Liu et al. (2008) proposed the isolation forest (iForest) that consists of a set of isolation trees. An isolation tree is constructed by partitioning a dataset, which is sampled from an original dataset, randomly in a recursive manner. A datum is regarded as an outlier if it is isolated closer to the root of isolation trees on average. iForest has two parameters: the number of isolation trees t and the sampling size $\psi $. Liu et al. (2008) experimentally observed that iForest works well with relatively small parameter values, e.g., $t=100$ and $\psi =256$. Recently, Aryal et al. (2014) proposed a modification of the iForest to detect local outliers, in which the score of being an outlier is calculated on the basis of the relative mass that takes the local data distribution into account.

Written task: Can you repeat the isolation forest passage word for word, starting at "Liu et al. (2008) proposed" and ending at "distribution into account."? Draw only on the isolation forest passage.

Source material:

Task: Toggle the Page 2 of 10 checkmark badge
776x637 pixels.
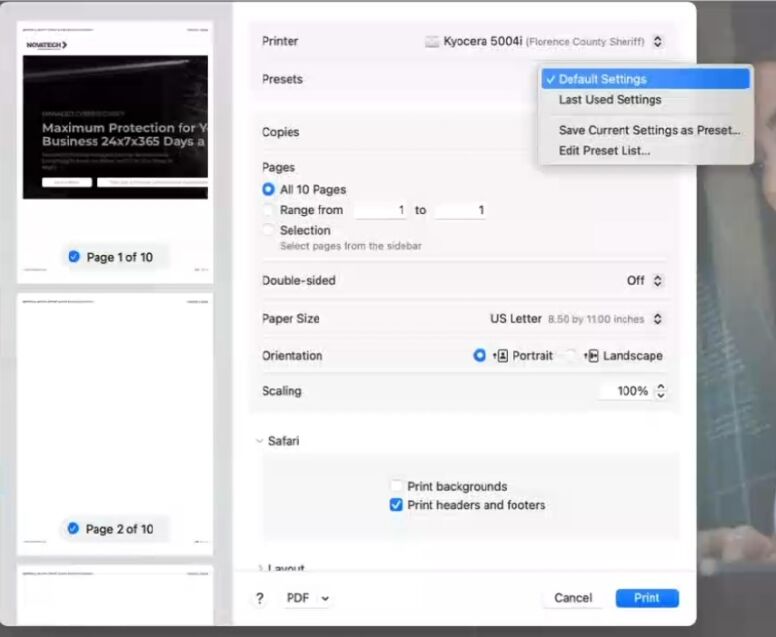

Worked answer:
Liu et al. (2008) proposed the isolation forest (iForest) that consists of a set of isolation trees. An isolation tree is constructed by partitioning a dataset, which is sampled from an original dataset, randomly in a recursive manner. A datum is regarded as an outlier if it is isolated closer to the root of isolation trees on average. iForest has two parameters: the number of isolation trees t and the sampling size $\psi $. Liu et al. (2008) experimentally observed that iForest works well with relatively small parameter values, e.g., $t=100$ and $\psi =256$. Recently, Aryal et al. (2014) proposed a modification of the iForest to detect local outliers, in which the score of being an outlier is calculated on the basis of the relative mass that takes the local data distribution into account.